Dominik Tomaszewski / Foundry
With the Switch’s appeal as a portable and relatively affordable system that’s more capable than any mainstream gadget that came before it, this market for Nintendo as an ancillary gaming platform only grew. It grew so much and so quickly that Nintendo was able to attract the third-party developers that often treat it like a second-class citizen. Even though the Switch’s mobile hardware is far less powerful than any other adjacent platform, you can play everything from hardcore games like Dark Souls to multiplayer twitch-fests Overwatch and Fortnite to indie darlings like Balatro on it. The Nintendo eShop, warts and all, is far and away the company’s most successful digital store ever.
There’s a lot of crossover with the PC gaming market on that list. But once again, I stress that the Switch and the Steam Deck are distinct enough products that they aren’t really selling to the same customers, or at least not exclusively to the same customers. You can’t play Zelda on the Steam Deck (not without a lot of questionably legal work and compromises). You can’t play Elden Ring or Marvel Rivals on the Switch.
A small amount of gamers will want all of that, and be limited to choosing either a Nintendo console or a Steam Deck/gaming laptop/desktop/PlayStation. (I’d put an Xbox in there, if anyone was buying an Xbox in 2025.) But the far greater number of gamers will either be okay with a Switch, okay with a different platform, or okay with buying both. And that’s not likely to change anytime soon.

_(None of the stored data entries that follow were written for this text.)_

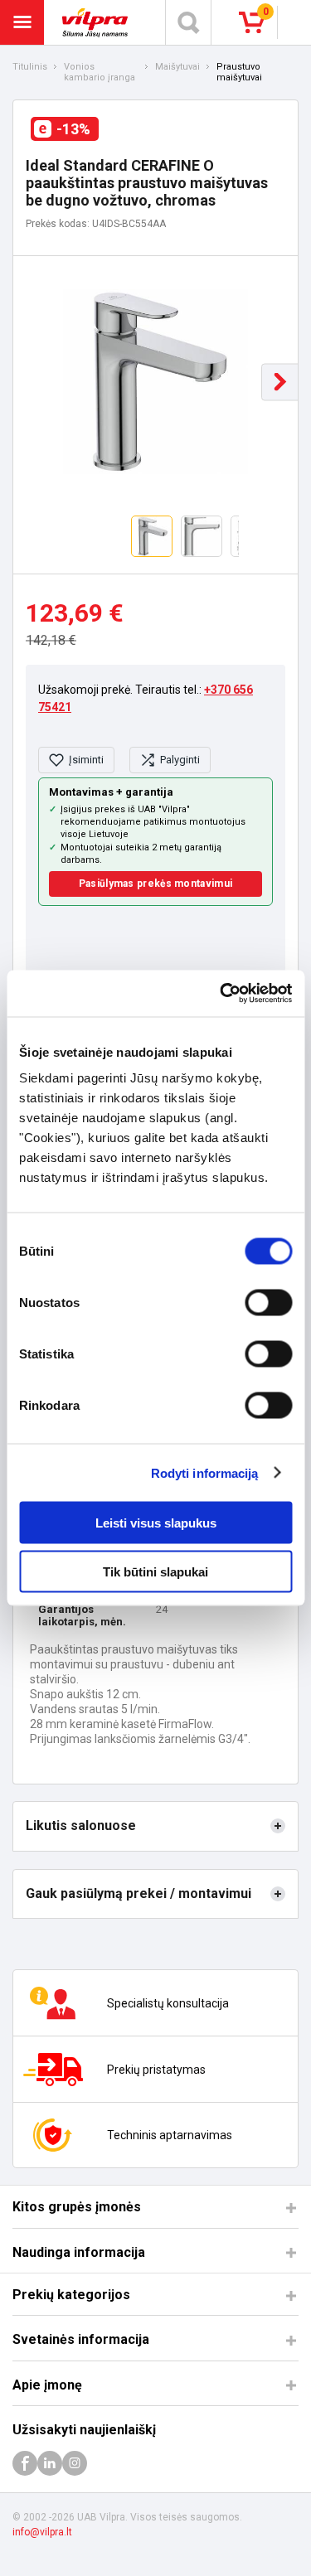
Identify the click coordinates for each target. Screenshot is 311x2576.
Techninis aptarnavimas (169, 2135)
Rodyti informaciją (205, 1472)
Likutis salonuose (81, 1825)
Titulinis (29, 67)
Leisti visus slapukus (155, 1523)
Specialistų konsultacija (168, 2003)
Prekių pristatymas (156, 2069)
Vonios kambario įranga (99, 72)
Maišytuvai (177, 67)
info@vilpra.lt (42, 2532)
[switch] (268, 1303)
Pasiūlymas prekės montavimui (155, 883)
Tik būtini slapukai (155, 1571)
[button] (280, 381)
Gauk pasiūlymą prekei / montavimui (138, 1893)
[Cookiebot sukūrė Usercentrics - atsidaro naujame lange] (221, 994)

The Nintendo Switch 2 and the Steam Deck are happy neighbors
PC gaming is more prosperous than it’s ever been in 2025, even if the industry as a whole is going into it with a notable black eye. The Steam Deck is a big part of that, and will continue to be so if Valve’s latest moves are any indication. But it’s worth keeping things in perspective. While PC gaming as a segment of the market is bigger than Nintendo’s very profitable chunk, the Steam Deck has only sold a few million units by estimate, an order of magnitude fewer than the Switch even limiting it to just the last few years.
The Switch was and is an amazing success for Nintendo, striking out on its own path to defy and disrupt its console competition. The Switch 2 might be a continuation of that success…or a disappointing follow-up, like the GameCube and Wii U followed the N64 and the Wii. But either way, Nintendo’s distinct place in the gaming landscape is not a threat to Valve, the Steam Deck, or PC gaming as a whole. These platforms borrow from one another and benefit from mutual successes. They’re happy neighbors, not feuding clans.
Willis Lai / Foundry
There are a small number of gamers, and hopefully readers of this article, who will need to choose between the Switch 2 and the Steam Deck (or PC gaming in general). But that choice will come down to what games you want to play and, far more pertinently, which one you can afford. Lists of hardware features and specification spreadsheets will play a vanishingly small role in the decision.
Buy a Nintendo Switch 2, buy a Steam Deck, buy ’em both if you want to and can afford ’em. But don’t buy into the narrative that this is some kind of zero-sum prize fight between massive corporations. It’s a dumb argument to make, an even dumber one to dwell on.